Work order
Extract the text of each entry below exactly, leaving every image behind.

(Screenshot grounding data)
------------

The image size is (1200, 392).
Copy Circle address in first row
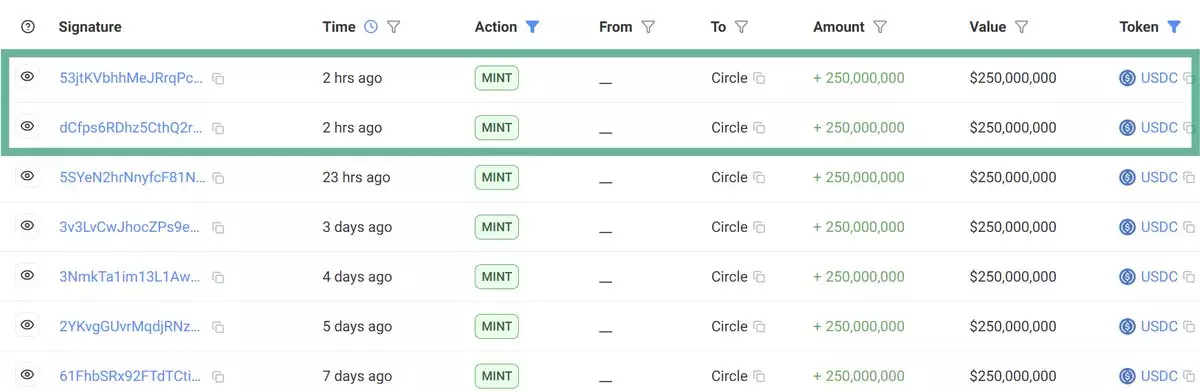point(759,78)
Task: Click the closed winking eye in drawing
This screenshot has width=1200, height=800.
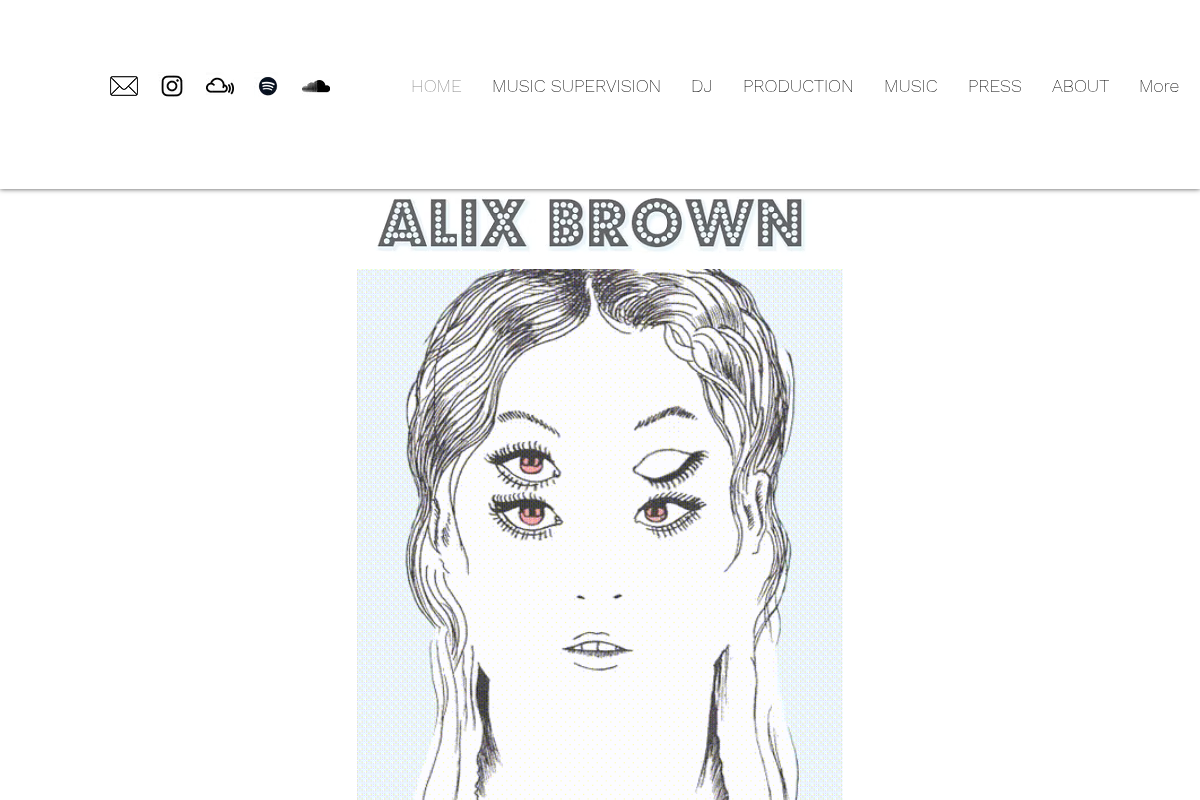Action: click(x=670, y=465)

------------

Solution to the problem
The image size is (1200, 392).
Copy Circle address in first row
point(759,78)
Task: Click the closed winking eye in drawing
This screenshot has width=1200, height=800.
Action: click(x=670, y=465)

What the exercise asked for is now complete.